- [Stored records]:
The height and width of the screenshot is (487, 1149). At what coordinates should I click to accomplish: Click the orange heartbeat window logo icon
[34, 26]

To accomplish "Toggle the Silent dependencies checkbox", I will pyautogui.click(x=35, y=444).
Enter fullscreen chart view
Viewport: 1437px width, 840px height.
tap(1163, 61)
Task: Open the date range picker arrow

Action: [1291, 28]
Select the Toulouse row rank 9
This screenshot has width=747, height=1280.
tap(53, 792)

---

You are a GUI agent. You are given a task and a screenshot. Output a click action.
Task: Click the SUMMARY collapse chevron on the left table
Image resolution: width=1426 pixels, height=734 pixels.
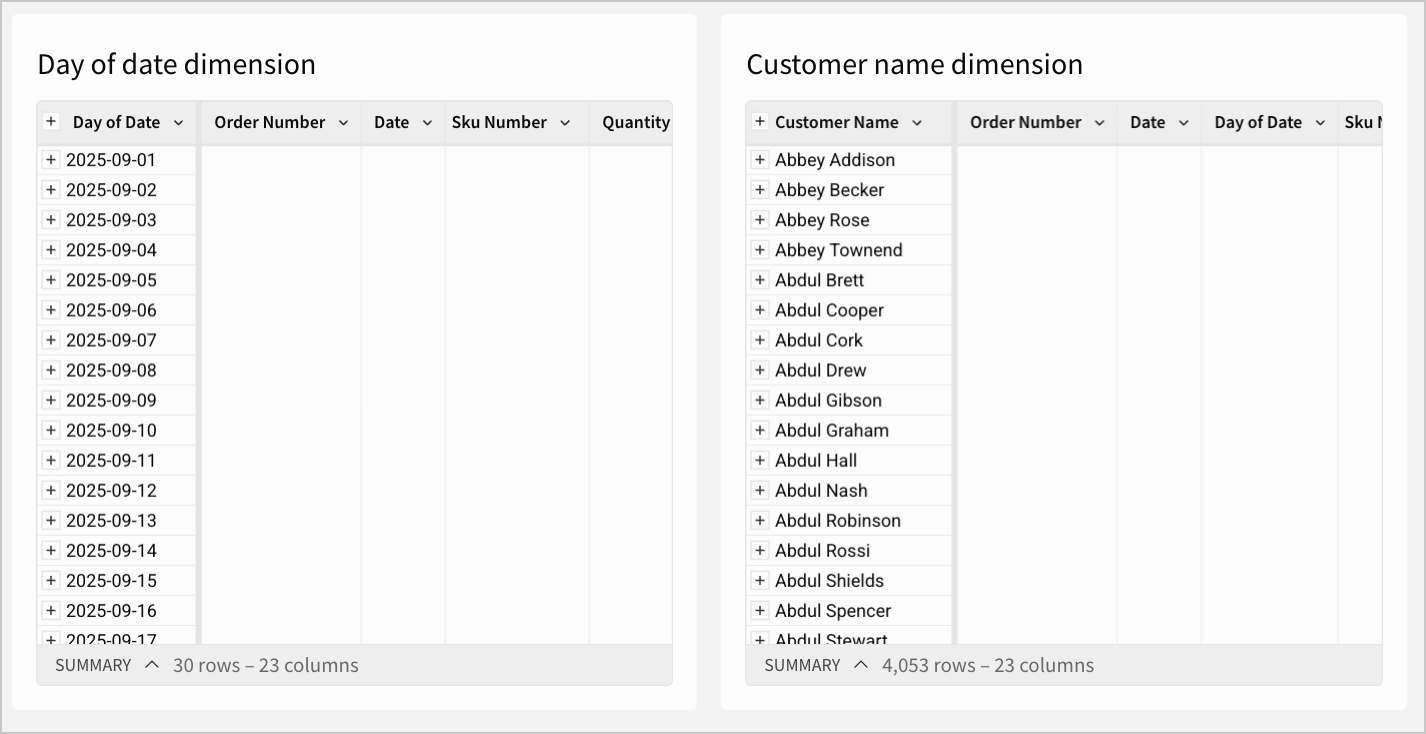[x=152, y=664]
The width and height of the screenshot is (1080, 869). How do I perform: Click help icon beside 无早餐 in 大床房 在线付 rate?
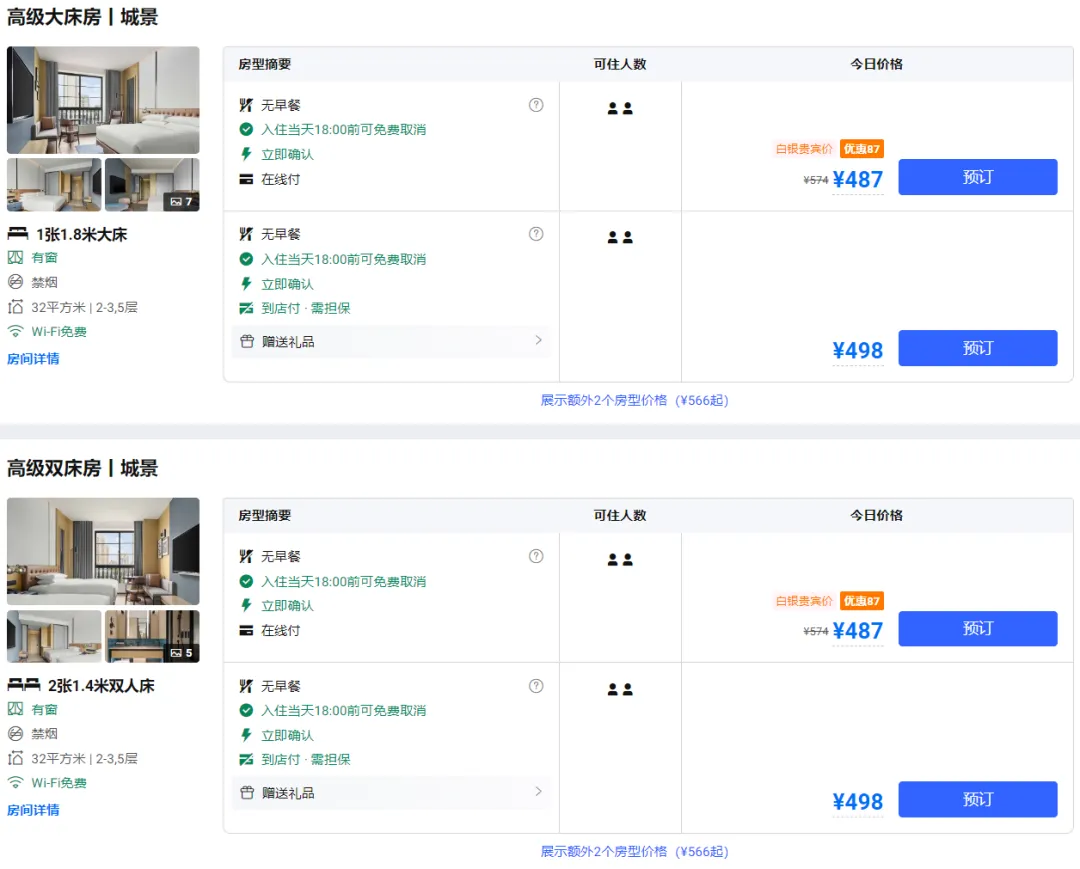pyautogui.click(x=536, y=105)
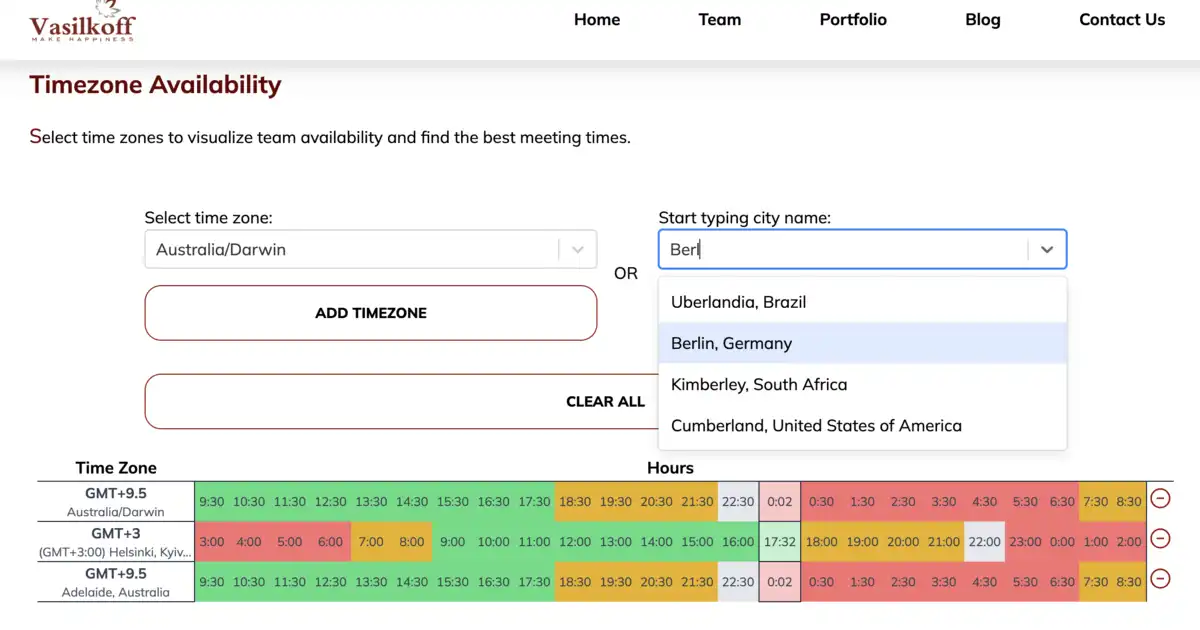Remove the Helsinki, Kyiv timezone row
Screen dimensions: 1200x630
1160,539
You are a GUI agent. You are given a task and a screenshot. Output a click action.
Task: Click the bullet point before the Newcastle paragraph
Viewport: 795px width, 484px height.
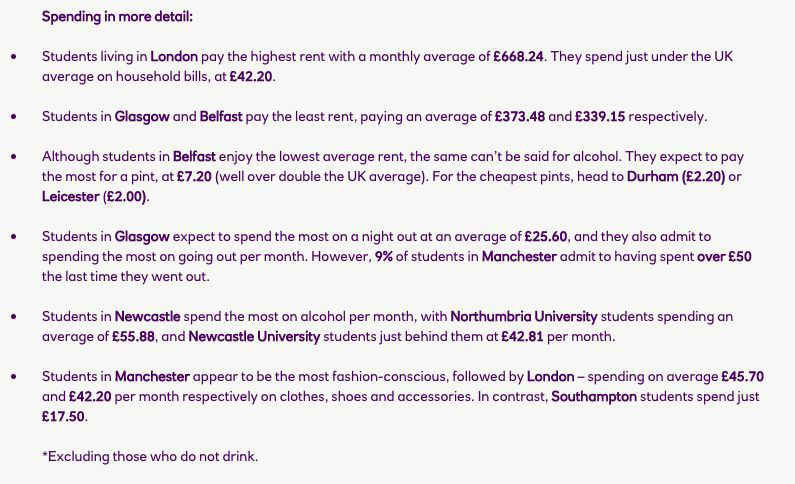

- [WHAT YOU SHOULD DO]: Within the entries above, give again exactly the lines starting at the one that contains "Task: Click the SUMMARY" and ending at the one that contains "Viewport: 795px width, 484px height.", leaving out the pictures.

- [RESPONSE TO THIS EXERCISE]:
Task: Click the SUMMARY collapse chevron on the left table
Image resolution: width=1426 pixels, height=734 pixels.
[x=152, y=664]
The width and height of the screenshot is (1080, 869). How do I perform: Click help icon beside 无早餐 in 大床房 在线付 rate?
pyautogui.click(x=536, y=105)
Remove the Helsinki, Kyiv timezone row
Screen dimensions: 1200x630
1160,539
You are a GUI agent. You are given a task and a screenshot. Output a click action.
Task: Click the bullet point before the Newcastle paragraph
Viewport: 795px width, 484px height.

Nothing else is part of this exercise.